The unfortunate consequence of the kind of dis-information and half truths we have all been given as a defence of Sangharakshita and the earlier FWBO/WBO is that it becomes harder and harder to believe what is being said. When can you be sure that you are simply being told the truth of what has happened? There was an attempt to discuss the issues of what went on in the past only as a result of having been forced into a situation where there was no longer any way of hiding the truth. And then it seems there was a considerable attempt to scapegoat the situation in Croydon to deflect criticism from Sangharakshita and the rest of the Order. It also, I believe, makes it inevitable that there will be attempts to communicate what some see as being withheld in ways that may in the end will be more harmful than simply coming out with it. Most if not all of us will have seen the pamphlet ‘The World Turned Upside Down’ and other of the ‘FWBO Satires’. Much of what has been written in these pieces is true or points to the truth in an exaggerated fashion. Perhaps they paint the Order as worse than it is or has been. But sometimes it seems that you have to shout loudly to get anyone to listen.

Newer people may feel that all this is the past and that it does not affect them. Not so. It may be the past but it is our past, part of our collective history and affects us all either directly or indirectly, whether through our having been involved in some way or simply being part of an organisation that has all of this as a significant part of its history. There is no escaping the fact that what you experience as the present WBO is significantly conditioned by the acts of the past WBO.

I had many good experiences through the times I have written about, I have not erased them from my conscious memory. It is not that I do not value all the people who were genuinely my friends, with no strings attached. All the good things, all the kind and loving friends made life bearable when I would often feel that I’d had enough. I am conscious that what I have written has been my experience and my reflections upon it, and that the way I have responded to my experience is my own responsibility. Others may have not had the same experience. Some may have had an largely helpful experience of being in the WBO/FWBO through the 70's and 80's. Others may have responded quite differently to very similar experiences. None of this denies the truth of what I have written.

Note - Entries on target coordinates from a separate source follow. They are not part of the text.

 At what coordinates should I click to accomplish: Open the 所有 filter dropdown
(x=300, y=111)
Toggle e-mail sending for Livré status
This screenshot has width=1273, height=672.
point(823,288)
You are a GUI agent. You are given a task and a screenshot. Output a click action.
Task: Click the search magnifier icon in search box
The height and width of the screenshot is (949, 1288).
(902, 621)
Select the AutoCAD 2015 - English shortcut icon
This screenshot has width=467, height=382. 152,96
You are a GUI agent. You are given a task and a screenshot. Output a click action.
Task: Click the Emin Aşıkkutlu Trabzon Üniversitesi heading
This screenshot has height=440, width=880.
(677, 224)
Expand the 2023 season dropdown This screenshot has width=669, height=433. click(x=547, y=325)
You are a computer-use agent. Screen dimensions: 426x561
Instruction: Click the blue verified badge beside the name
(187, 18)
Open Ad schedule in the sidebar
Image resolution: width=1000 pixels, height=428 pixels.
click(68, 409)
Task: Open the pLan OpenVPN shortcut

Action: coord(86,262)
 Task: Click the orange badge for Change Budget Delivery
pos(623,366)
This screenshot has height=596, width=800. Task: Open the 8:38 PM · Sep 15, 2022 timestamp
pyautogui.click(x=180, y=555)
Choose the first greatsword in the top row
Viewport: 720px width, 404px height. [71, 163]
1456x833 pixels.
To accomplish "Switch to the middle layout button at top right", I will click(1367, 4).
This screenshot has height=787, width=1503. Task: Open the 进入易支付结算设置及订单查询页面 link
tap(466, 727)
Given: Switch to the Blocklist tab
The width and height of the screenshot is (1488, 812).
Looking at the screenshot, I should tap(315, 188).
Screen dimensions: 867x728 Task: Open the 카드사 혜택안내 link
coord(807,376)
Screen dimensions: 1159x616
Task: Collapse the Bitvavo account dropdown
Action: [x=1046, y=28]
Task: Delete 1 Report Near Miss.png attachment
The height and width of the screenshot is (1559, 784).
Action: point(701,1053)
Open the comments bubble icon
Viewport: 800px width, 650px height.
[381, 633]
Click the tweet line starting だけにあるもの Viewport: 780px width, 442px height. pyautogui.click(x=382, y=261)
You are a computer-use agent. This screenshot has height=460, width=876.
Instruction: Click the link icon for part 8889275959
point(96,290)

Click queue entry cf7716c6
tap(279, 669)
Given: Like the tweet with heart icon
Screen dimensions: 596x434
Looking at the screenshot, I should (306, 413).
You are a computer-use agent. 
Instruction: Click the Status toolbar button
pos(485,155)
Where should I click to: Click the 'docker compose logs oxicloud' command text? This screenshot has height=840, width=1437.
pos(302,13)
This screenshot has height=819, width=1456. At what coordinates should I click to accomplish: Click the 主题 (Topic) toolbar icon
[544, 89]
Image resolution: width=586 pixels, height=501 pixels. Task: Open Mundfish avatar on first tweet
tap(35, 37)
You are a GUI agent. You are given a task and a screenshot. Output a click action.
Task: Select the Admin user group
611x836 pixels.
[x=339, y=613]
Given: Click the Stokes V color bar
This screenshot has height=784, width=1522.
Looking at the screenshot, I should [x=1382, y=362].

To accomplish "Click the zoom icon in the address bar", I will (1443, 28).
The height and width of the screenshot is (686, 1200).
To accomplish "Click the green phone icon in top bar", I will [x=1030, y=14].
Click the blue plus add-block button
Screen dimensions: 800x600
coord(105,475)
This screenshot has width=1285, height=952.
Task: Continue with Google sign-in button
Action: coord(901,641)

I have felt that it is important to write about what my experience has been, though it has taken me years to get to the point where I felt ready to do so. I anticipate that I may be asked not to submit it to Shabda, however I tend to feel that in the end the truth will come out and there is no point in hiding it. In my experience hiding the truth tends to lead to distrust and suspicion, whereas truthfulness eventually leads to greater trust and understanding.